Collected data entries
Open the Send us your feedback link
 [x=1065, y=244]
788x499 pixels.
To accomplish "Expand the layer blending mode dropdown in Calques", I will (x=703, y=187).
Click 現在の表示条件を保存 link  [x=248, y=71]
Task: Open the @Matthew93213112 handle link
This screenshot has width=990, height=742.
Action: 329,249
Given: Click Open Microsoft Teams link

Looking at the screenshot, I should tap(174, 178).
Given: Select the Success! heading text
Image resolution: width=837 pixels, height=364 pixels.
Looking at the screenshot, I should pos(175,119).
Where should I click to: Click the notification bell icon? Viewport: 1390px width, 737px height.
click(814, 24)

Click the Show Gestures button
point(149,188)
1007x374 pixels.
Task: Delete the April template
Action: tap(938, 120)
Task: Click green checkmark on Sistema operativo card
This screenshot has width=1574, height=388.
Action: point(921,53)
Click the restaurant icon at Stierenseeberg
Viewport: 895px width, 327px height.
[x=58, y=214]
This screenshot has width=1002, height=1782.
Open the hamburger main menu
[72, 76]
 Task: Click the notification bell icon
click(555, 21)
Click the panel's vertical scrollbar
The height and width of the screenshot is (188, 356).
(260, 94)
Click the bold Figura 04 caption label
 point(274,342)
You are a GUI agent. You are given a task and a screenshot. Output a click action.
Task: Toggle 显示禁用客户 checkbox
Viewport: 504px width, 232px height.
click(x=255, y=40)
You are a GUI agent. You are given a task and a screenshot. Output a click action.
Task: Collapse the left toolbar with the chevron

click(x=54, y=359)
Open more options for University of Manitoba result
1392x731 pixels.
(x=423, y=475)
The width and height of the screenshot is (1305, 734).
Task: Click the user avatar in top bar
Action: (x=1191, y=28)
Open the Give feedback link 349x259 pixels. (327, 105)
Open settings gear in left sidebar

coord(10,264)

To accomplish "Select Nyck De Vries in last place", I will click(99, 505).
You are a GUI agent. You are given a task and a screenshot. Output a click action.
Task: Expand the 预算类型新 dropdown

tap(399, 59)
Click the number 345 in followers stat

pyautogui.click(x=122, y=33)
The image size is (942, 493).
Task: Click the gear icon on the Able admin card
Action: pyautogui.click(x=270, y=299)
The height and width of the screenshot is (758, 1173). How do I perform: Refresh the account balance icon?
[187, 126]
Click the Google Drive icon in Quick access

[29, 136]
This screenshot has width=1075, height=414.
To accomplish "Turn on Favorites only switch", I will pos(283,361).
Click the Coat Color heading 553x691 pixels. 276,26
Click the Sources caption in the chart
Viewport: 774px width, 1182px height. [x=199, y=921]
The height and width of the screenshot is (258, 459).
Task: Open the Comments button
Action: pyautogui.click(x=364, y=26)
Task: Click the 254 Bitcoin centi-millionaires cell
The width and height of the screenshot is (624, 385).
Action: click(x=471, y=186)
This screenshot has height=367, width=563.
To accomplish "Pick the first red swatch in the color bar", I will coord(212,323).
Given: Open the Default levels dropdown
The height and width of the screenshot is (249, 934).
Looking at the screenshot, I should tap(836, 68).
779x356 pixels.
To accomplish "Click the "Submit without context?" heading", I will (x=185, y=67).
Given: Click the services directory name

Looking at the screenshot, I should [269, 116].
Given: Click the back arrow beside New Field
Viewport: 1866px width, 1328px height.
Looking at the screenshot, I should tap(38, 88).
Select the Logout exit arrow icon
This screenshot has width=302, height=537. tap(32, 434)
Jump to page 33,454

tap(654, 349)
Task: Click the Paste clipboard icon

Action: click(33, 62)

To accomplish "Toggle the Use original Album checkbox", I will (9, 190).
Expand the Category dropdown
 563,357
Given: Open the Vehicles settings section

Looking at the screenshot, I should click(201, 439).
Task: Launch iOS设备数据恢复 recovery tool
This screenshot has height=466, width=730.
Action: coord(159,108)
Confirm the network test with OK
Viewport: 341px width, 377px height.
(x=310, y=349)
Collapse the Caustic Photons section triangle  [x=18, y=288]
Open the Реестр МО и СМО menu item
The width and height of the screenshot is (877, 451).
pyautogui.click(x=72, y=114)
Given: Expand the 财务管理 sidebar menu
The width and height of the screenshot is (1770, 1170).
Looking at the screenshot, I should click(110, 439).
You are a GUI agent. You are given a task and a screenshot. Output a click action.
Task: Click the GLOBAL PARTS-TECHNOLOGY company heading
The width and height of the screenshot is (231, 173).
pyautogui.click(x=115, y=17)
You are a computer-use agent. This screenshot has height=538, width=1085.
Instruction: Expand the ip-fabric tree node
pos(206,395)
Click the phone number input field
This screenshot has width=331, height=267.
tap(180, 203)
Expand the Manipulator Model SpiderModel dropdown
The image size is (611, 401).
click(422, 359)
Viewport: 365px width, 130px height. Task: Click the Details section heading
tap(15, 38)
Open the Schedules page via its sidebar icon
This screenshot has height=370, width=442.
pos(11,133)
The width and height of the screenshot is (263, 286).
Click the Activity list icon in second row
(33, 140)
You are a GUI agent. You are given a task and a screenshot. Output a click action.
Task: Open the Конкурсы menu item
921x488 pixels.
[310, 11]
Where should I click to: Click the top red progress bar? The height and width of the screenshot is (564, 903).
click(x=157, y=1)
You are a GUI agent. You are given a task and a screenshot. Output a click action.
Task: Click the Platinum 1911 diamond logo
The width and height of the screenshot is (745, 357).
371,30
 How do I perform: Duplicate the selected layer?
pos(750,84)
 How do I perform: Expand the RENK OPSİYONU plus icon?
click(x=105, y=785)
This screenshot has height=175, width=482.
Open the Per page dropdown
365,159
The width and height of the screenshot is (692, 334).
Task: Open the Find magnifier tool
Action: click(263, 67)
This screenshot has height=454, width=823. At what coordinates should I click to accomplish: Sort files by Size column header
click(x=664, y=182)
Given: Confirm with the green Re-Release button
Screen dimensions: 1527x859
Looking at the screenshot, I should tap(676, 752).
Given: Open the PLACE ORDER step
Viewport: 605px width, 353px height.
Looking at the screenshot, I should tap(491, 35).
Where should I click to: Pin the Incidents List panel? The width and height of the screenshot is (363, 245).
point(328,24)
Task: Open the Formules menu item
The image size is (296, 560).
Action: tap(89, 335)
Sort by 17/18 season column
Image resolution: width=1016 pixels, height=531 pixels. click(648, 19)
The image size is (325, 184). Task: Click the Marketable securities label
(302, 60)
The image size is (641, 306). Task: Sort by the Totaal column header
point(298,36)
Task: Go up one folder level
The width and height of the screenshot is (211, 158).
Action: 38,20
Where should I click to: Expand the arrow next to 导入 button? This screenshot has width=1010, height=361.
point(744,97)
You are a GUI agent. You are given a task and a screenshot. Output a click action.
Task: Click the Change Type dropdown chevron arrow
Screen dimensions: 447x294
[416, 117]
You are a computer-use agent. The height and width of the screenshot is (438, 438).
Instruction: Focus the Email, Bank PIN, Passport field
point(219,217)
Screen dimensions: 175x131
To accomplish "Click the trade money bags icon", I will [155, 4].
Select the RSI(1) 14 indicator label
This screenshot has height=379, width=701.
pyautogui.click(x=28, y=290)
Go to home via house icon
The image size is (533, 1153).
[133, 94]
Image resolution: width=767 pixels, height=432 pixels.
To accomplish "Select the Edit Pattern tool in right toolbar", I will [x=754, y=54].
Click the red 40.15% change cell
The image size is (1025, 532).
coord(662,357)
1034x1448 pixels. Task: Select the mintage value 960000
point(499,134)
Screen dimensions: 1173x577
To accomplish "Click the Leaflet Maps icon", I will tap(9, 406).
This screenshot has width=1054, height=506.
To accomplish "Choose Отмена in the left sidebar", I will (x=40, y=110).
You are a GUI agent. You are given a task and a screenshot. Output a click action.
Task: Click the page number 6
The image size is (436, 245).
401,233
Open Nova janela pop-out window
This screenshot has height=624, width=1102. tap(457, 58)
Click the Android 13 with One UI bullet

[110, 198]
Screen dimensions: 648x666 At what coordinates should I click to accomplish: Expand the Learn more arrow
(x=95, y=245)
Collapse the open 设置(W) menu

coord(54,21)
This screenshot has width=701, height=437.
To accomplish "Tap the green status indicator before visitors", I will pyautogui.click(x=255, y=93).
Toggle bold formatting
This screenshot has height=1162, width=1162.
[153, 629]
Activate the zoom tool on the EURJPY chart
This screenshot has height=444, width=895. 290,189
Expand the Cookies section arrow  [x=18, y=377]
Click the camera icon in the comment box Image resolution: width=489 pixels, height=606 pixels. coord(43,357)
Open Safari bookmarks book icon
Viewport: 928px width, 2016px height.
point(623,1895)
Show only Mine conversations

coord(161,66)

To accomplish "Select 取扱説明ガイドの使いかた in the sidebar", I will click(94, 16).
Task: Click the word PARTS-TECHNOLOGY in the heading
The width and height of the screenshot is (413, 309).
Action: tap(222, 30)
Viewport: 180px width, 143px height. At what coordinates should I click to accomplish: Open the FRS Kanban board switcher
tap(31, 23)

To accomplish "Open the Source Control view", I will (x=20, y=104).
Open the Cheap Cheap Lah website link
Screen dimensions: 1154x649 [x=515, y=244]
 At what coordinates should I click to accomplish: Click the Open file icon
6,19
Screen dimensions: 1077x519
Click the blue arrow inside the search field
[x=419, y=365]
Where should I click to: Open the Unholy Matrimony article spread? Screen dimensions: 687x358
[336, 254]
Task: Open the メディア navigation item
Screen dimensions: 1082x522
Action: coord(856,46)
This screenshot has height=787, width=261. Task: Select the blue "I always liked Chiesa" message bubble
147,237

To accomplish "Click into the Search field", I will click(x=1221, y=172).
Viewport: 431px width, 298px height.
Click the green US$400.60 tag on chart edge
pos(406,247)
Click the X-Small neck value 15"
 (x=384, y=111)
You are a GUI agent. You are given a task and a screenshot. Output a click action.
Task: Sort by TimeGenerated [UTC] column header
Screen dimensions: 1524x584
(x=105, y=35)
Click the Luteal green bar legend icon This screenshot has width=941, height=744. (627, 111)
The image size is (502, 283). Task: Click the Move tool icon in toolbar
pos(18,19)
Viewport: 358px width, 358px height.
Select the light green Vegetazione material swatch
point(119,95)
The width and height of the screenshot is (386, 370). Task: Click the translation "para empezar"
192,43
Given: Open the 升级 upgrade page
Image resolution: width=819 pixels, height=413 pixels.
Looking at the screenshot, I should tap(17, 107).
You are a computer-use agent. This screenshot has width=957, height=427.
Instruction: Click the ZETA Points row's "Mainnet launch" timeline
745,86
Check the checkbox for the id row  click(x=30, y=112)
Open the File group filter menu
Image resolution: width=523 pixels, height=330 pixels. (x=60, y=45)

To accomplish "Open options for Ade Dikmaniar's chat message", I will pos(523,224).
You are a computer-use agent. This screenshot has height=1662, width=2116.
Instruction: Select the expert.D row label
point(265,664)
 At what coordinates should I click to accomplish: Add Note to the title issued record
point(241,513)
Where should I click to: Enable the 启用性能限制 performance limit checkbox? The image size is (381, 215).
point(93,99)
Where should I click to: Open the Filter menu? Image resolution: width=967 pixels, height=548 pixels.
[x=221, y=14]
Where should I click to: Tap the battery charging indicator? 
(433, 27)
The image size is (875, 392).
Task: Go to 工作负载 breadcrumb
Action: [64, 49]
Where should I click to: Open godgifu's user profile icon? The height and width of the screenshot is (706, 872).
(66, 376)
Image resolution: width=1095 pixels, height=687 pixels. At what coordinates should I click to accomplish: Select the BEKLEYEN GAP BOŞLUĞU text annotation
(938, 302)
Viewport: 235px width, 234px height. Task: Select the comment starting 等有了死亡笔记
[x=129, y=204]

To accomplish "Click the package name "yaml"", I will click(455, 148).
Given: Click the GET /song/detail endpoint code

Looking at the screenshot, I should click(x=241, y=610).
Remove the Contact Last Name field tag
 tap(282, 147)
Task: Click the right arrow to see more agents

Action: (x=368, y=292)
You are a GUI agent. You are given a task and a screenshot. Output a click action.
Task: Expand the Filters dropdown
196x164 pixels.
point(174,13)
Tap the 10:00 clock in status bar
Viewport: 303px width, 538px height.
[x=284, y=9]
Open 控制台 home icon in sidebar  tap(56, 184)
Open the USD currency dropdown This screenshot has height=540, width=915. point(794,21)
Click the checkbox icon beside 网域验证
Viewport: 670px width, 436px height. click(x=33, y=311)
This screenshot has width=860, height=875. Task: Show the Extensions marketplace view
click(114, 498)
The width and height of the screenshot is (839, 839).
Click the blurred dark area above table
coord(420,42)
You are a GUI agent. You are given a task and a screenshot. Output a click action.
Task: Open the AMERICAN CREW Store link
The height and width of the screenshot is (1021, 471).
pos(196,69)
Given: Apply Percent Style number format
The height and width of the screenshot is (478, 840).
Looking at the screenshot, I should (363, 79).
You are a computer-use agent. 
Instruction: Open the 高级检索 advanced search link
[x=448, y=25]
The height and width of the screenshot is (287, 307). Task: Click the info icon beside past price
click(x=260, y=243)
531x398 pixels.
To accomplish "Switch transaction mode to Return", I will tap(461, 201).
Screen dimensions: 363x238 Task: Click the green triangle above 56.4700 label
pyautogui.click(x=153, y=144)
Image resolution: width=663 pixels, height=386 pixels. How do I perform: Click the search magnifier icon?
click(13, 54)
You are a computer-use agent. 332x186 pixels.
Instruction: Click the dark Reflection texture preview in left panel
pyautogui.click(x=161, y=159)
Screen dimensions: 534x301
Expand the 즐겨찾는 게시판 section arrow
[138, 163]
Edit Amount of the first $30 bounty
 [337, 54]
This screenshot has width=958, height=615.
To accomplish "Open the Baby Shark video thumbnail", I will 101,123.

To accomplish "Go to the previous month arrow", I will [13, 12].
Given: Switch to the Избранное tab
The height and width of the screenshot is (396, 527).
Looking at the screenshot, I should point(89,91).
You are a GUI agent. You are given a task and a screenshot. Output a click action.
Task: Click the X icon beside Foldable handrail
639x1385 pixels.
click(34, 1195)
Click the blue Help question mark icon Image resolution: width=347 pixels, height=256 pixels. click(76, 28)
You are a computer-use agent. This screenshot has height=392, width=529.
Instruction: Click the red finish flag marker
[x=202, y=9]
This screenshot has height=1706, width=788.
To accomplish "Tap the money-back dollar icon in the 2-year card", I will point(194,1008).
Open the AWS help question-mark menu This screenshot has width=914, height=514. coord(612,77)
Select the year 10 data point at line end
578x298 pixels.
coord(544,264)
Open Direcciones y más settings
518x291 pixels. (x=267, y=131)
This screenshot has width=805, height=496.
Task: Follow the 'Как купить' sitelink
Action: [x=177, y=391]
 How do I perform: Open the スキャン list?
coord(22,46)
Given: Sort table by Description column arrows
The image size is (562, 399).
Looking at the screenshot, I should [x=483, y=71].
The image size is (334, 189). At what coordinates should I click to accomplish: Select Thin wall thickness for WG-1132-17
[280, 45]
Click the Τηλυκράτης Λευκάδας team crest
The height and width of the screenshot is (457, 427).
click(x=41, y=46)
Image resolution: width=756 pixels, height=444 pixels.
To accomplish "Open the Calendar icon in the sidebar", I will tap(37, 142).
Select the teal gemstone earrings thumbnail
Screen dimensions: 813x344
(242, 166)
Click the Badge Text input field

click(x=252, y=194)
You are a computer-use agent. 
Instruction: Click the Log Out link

## PROBLEM TO SOLVE
Beginning at the first line above, repeat exactly until the line containing "Task: Open the @Matthew93213112 handle link", which is included.

## RESULT OF THIS EXERCISE
Open the Send us your feedback link
 [x=1065, y=244]
788x499 pixels.
To accomplish "Expand the layer blending mode dropdown in Calques", I will (x=703, y=187).
Click 現在の表示条件を保存 link  [x=248, y=71]
Task: Open the @Matthew93213112 handle link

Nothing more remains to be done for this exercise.